Transcribe word for word the lines below from the line with "Identify the click" through the line with "Impressum (1231, 1464)", ends included.

▶ **Listed entries**

★ ★ ★

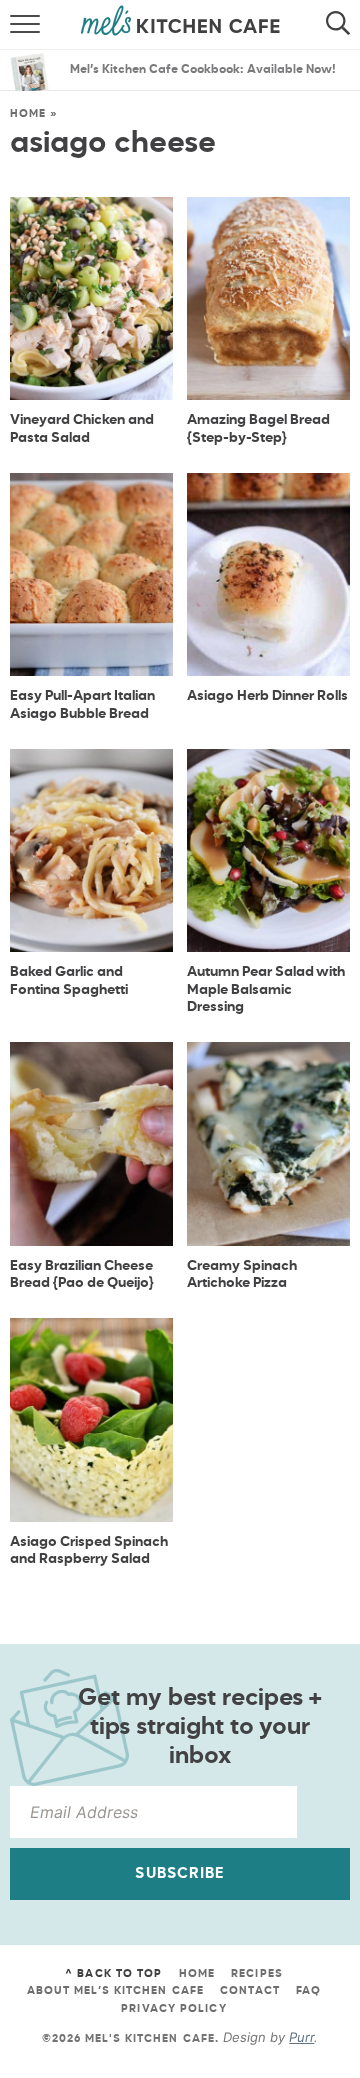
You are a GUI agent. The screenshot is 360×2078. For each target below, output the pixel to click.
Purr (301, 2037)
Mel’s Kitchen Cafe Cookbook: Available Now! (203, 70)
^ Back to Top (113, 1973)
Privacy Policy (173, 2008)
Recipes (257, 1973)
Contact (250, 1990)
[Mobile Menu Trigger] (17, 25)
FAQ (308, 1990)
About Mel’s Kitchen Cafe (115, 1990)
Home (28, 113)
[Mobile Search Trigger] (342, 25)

★ ★ ★

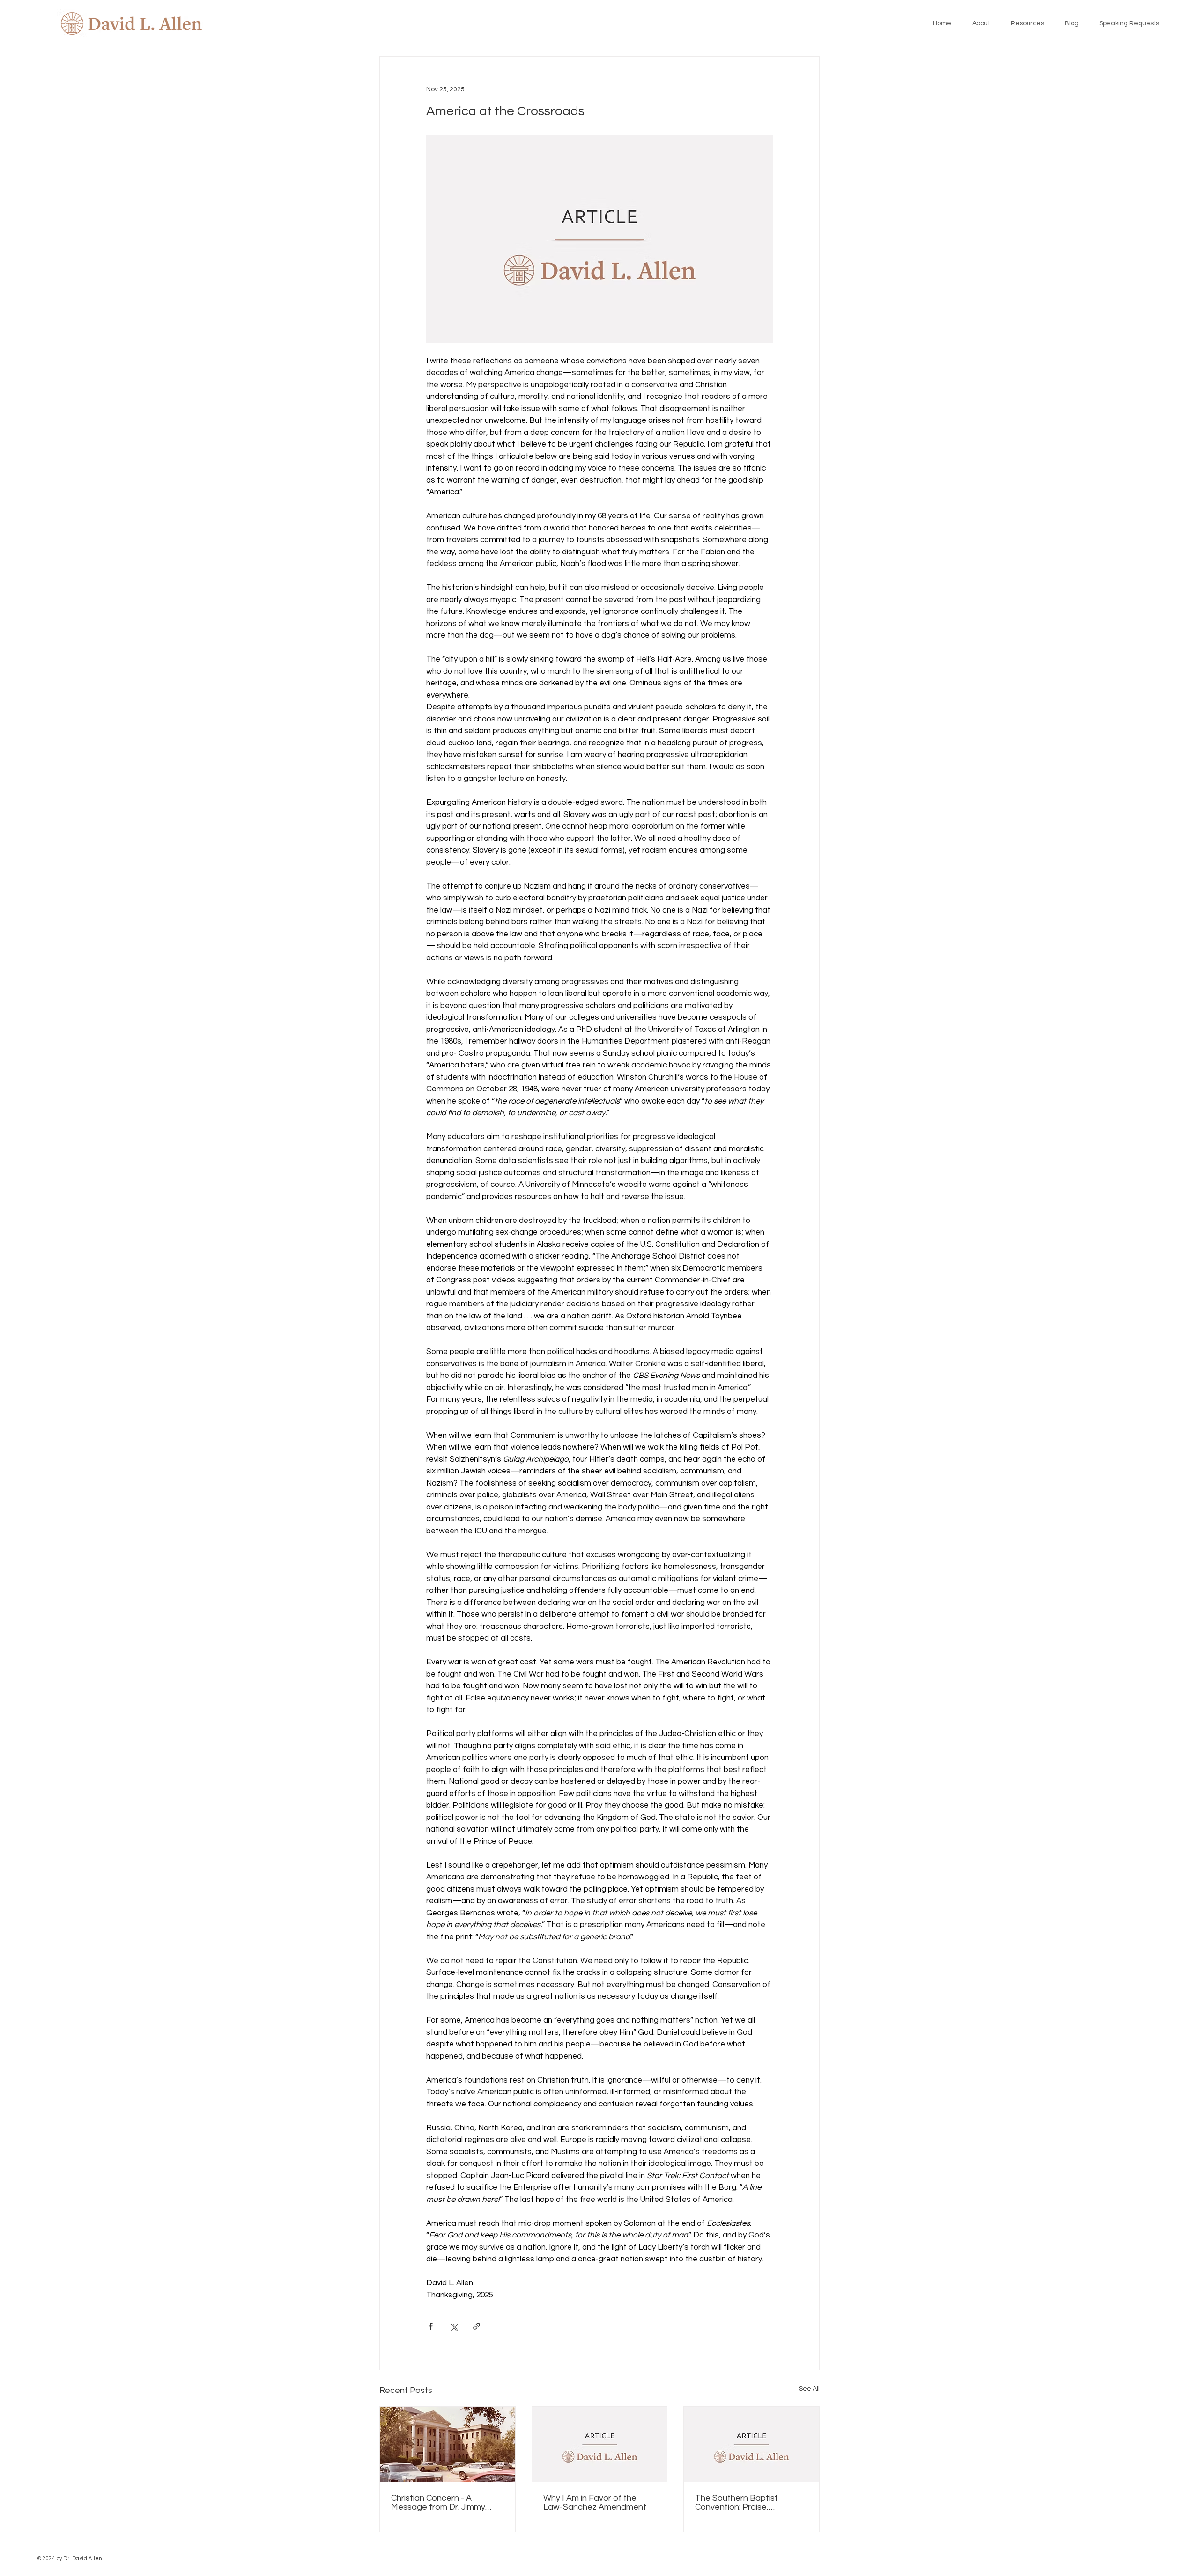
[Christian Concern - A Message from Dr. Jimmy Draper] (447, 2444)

★ ★ ★

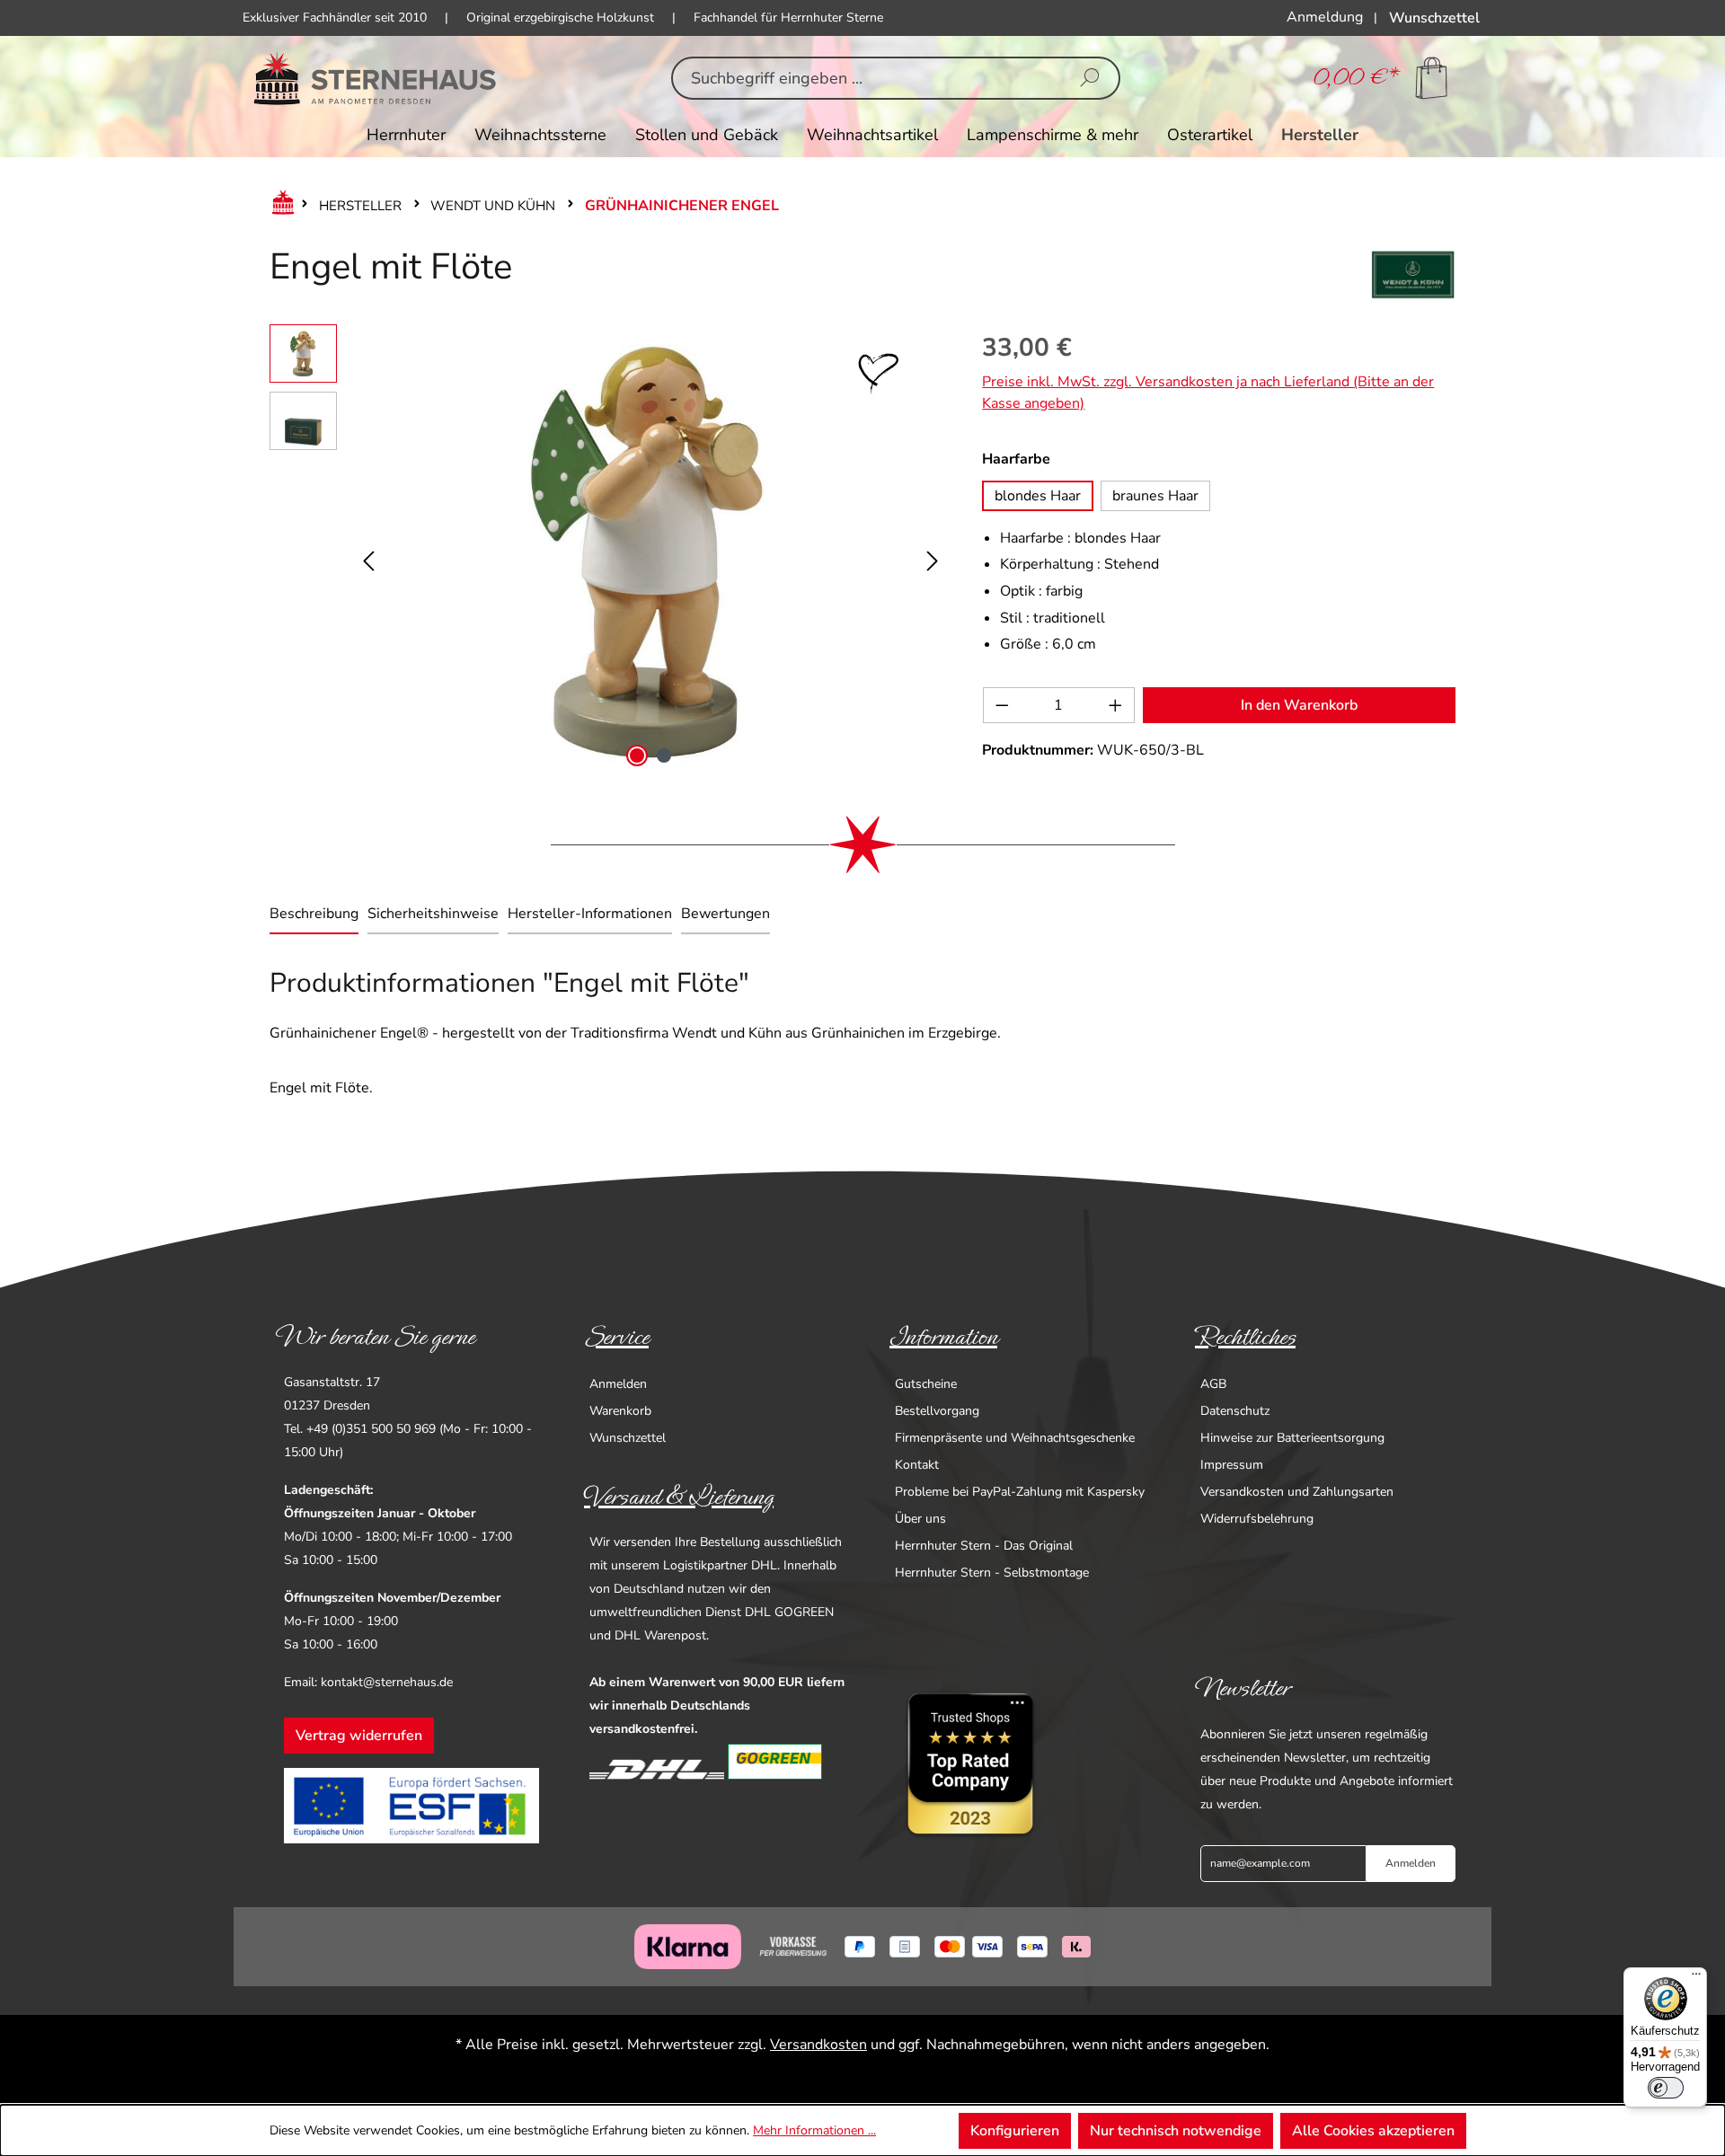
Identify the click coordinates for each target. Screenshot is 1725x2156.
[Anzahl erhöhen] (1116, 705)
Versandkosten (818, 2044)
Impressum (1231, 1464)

★ ★ ★

▶ **Output of the exercise**
Identify the click coordinates for each target. Screenshot is 1725x2156.
[Anzahl erhöhen] (1116, 705)
Versandkosten (818, 2044)
Impressum (1231, 1464)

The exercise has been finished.